If we let writes commit, then how do we reach a state that we can agree on
across all the servers? If you let the writes commit, you again don't have any
assurances that the prepare or the commit message time is agreed to by all the
servers. The table-level consistent state is somewhere between the prepare and
commit, but it's not clear how one would find that point - I'm pretty sure we
can't do this unless we have perfectly synchronized clocks, which is not really
possible without a better understanding of quantum mechanics :)
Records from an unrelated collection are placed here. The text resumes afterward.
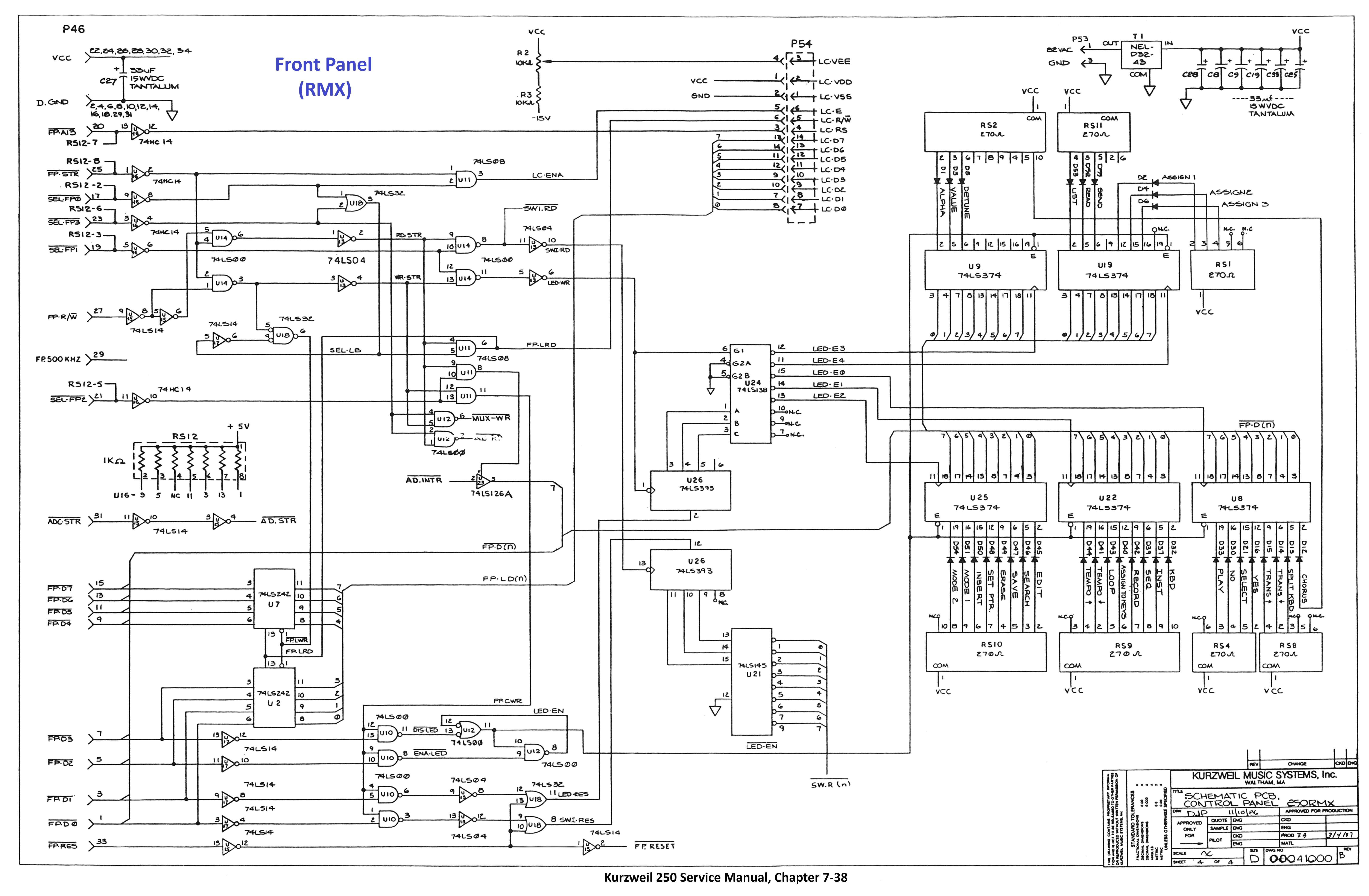Click the U2 74LS242 transceiver block
1369x896 pixels.
tap(274, 697)
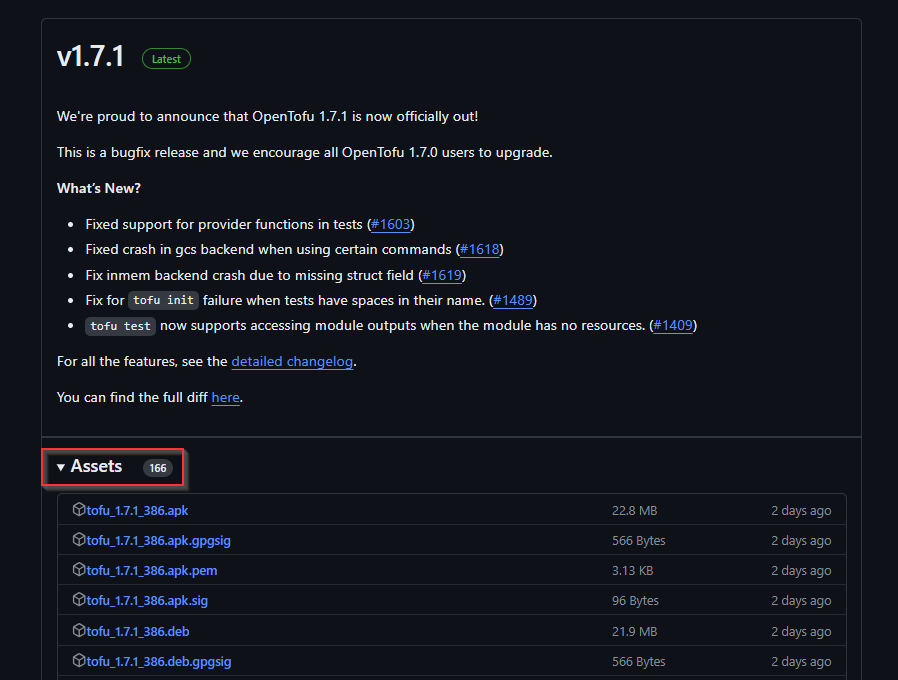The width and height of the screenshot is (898, 680).
Task: Open the v1.7.1 release title
Action: (x=90, y=57)
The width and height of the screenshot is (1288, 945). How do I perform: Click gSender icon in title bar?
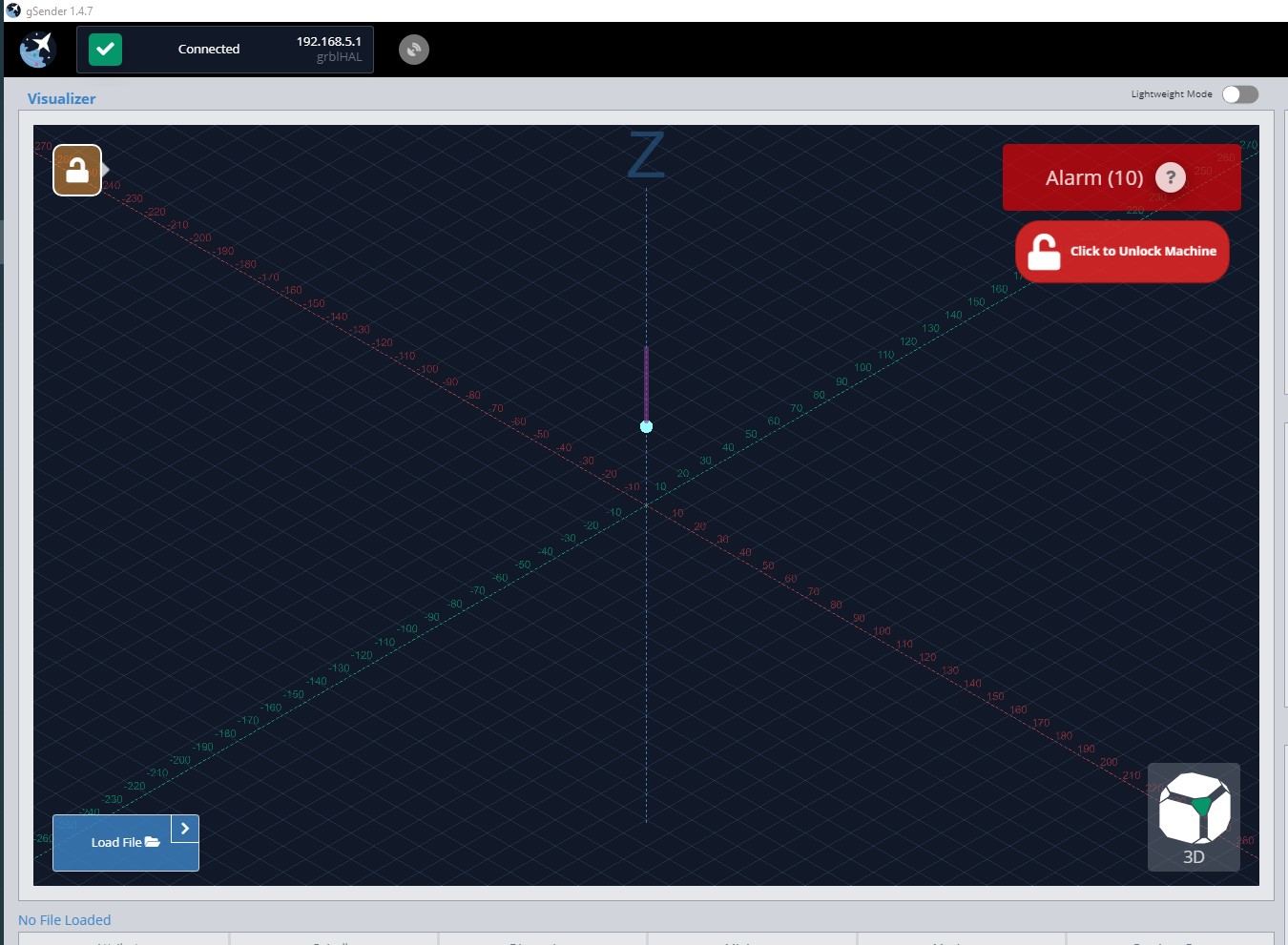coord(13,10)
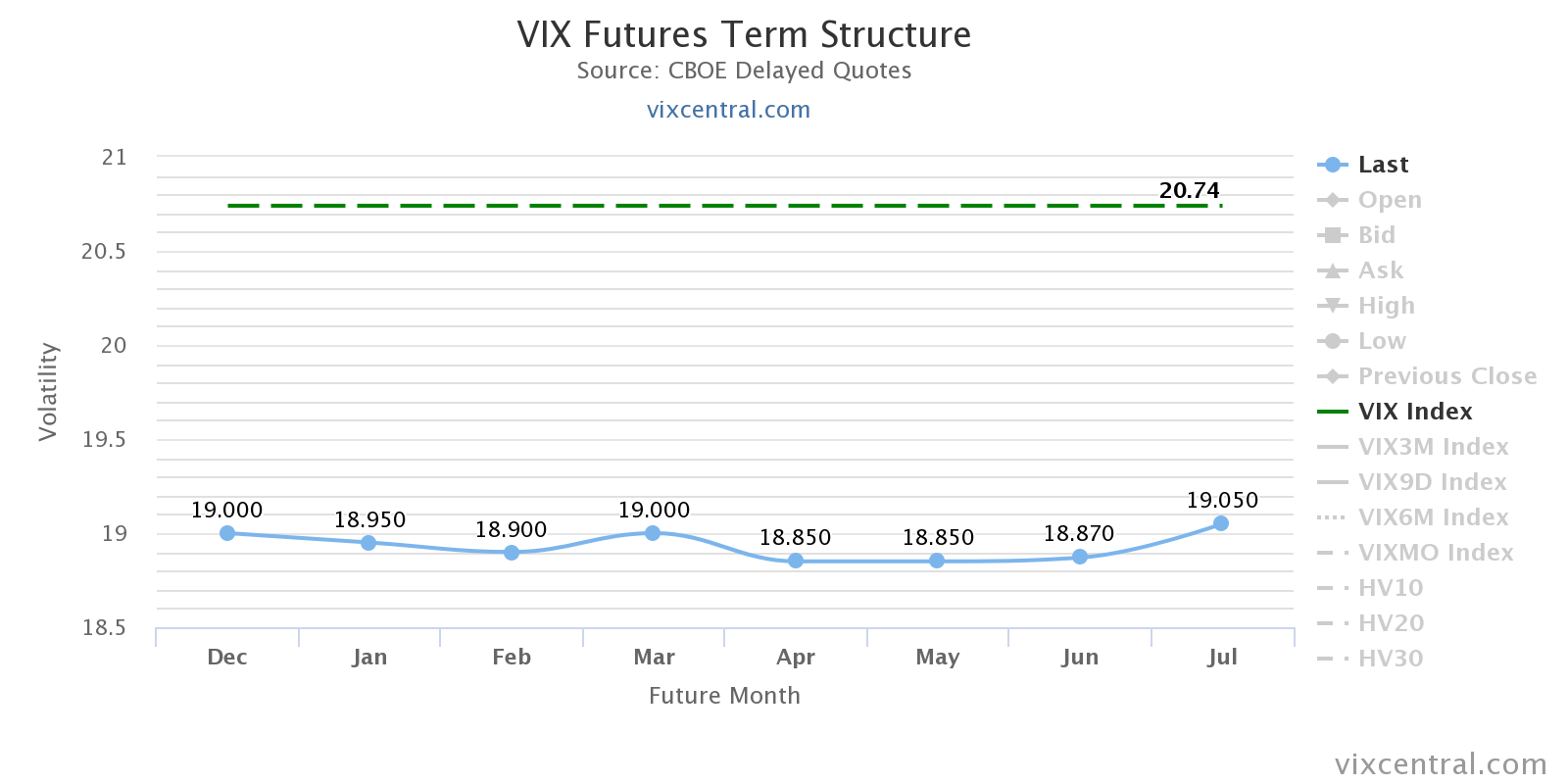Screen dimensions: 1568x784
Task: Click the Ask legend triangle icon
Action: (1332, 270)
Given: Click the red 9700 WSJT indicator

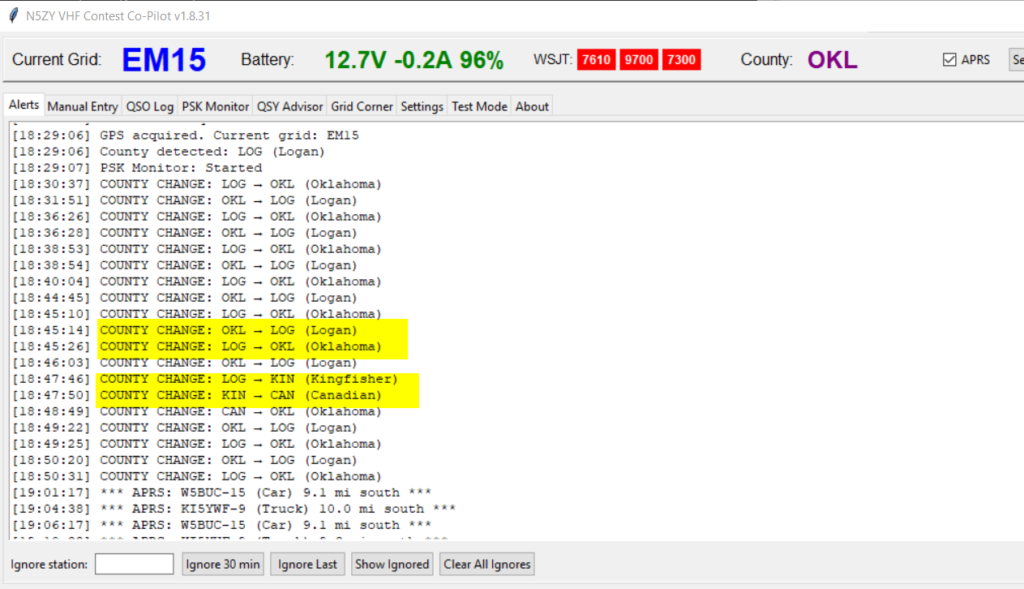Looking at the screenshot, I should coord(638,60).
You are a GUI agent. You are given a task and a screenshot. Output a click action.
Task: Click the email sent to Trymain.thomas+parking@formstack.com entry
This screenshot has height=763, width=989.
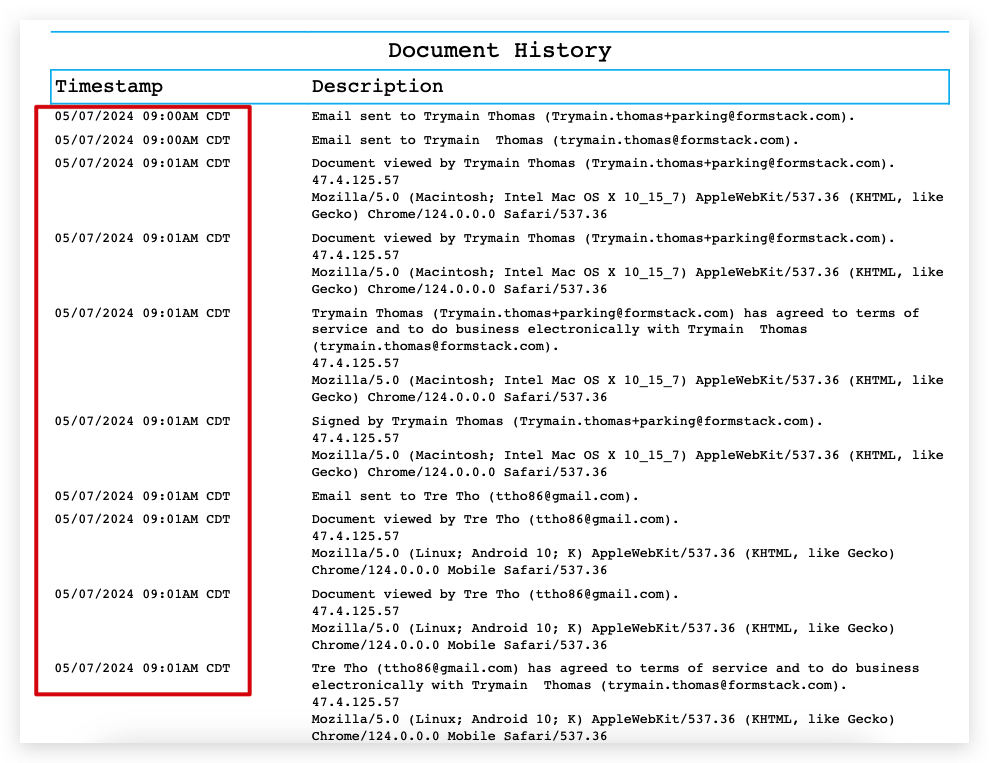tap(583, 117)
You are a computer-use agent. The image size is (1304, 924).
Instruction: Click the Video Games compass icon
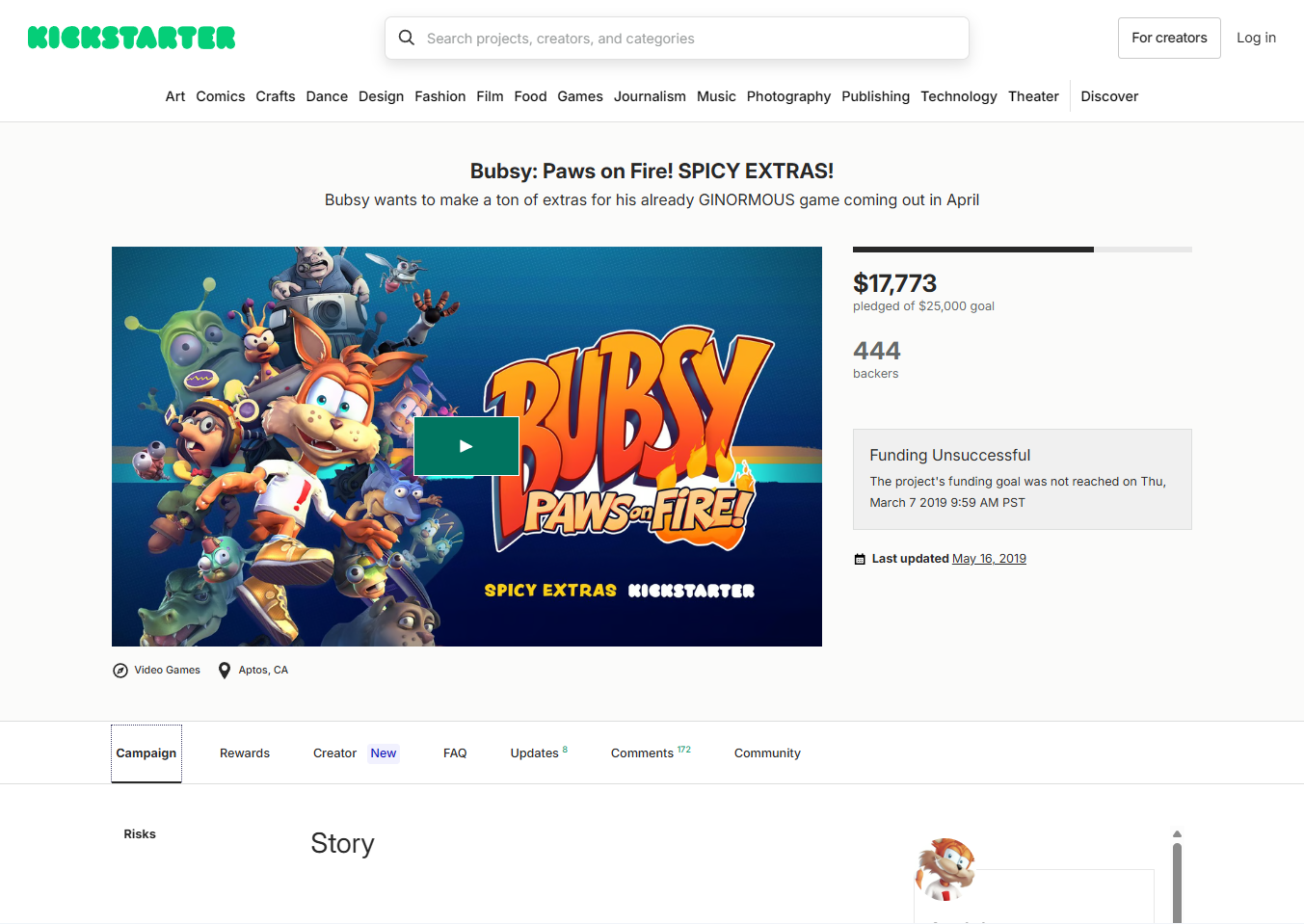(120, 671)
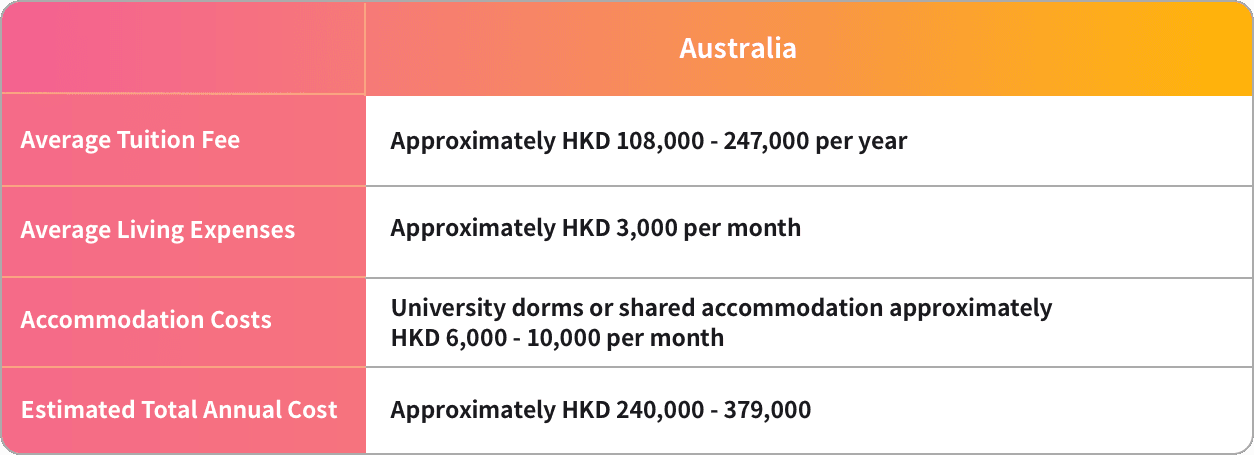Click the Australia column header

(x=738, y=48)
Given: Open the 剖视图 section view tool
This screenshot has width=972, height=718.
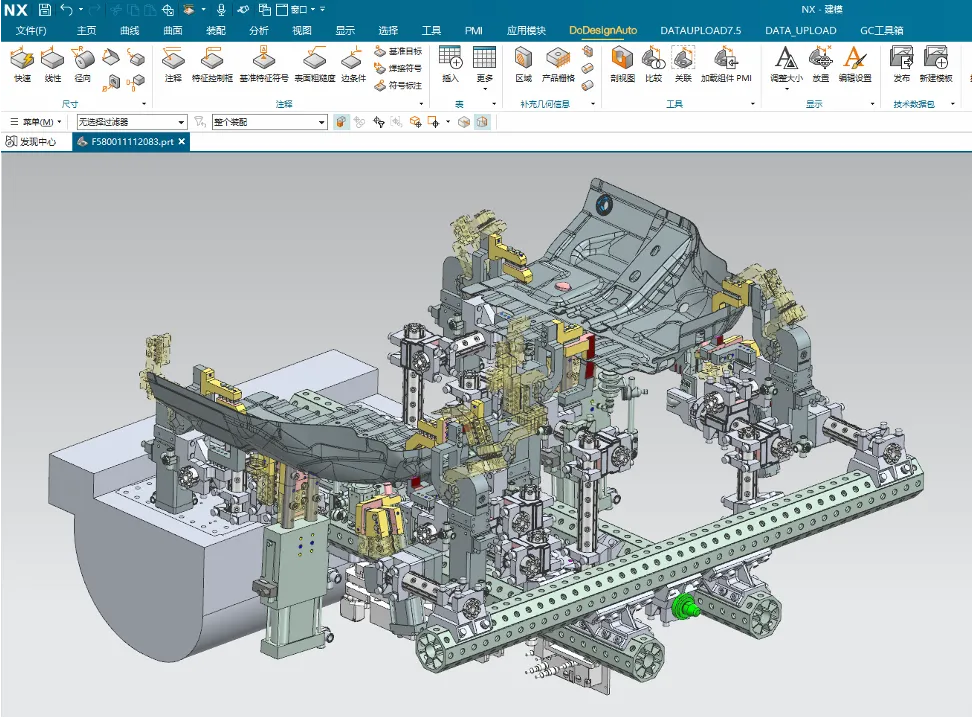Looking at the screenshot, I should (622, 62).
Block writes is a perhaps a bad phrase in this situation. In the current
implementation, it buffers the writes as threads into the server, blocking on
the updateLock. However, we can go with a "semi-blocking" version: writes still
complete, but they aren't going to be visible until we roll forward to the
snapshot MVCC number. This lets the writers complete (not affecting latency),
but is going to affect read-modify-write and reader-to-writer comparison
latency. However, as soon as we roll forward the MVCC, all those writes become
visible, essentially catching back up to the current state. A slight
modification to the WAL edits will need to be made to write the MVCC number so
we can keep track of which writes are in/out of a snapshot, but that
_shouldn't_ be too hard (famous last words). You don't even need to modify all
the WAL edits, just those made during the snapshot window, so the over the wire
cost is still kept essentially the same, when amortized over the life of a
table (for the standard use case).
I'm looking at doing this once I get the simple version working - one step at a
time. Moving to the timestamp based approach lets us keep taking writes but
does so at the cost of global consistency in favor of local consistency and
still uses the _exact same infrastructure_. The first patch I'll actually put
on RB will be the timestamp based, but let me get the stop the world version
going before going down a rabbit hole.
The only thing we don't capture is if a writer makes a request to the RS before
the snapshot is taken (by another client), but the write doesn't reach the
server until after the RS hits the start barrier. From the global client
perspective, this write should be in the snapshot, but that requires a single
client or client-side write coordination (via a timestamp oracle). However,
this is even worse coordination and creates even more constraints on the system
where we currently have no coordination between clients (and I'm against adding
any). So yes, we miss that edit, but that would be the case in a single-server
database anyways without an external timestamp manager (to again distributed
coordination between the client and server, though it can be done in a
non-blocking manner). I'll mention some of this external coordination in the
timestamp explanation.
was (Author: jesse_yates):
But before a detailed description of how timestamp-based snapshots work
internally, lets answer some comments!
@Jon: I'll add more info to the document to cover this stuff, but for the
moment, lets just get it out there.
{quote}
What is the read mechanism for snapshots like? Does the snapshot act like a
read-only table or is there some special external mechanism needed to read the
data from a snapshot? You mention having to rebuild in-memory state by
replaying wals – is this a recovery situation or needed in normal reads?
{quote}
Its almost, but not quite like a table. Read of a snapshot is going to require
an external tool but after hooking up the snapshot via the external tool, it
should act just like a real table.
Snapshots are intended to happen as fast as possible, to minimize downtime for
the table. To enable that, we are just creating reference files in the snapshot
directory. My vision is that once you take a snapshot, at some point (maybe
weekly), you export the snapshot to a backup area. In the export you actually
do the copy of the referenced files - you do a direct scan of the HFile
(avoiding the top-level interface and going right to HDFS) and the WAL files.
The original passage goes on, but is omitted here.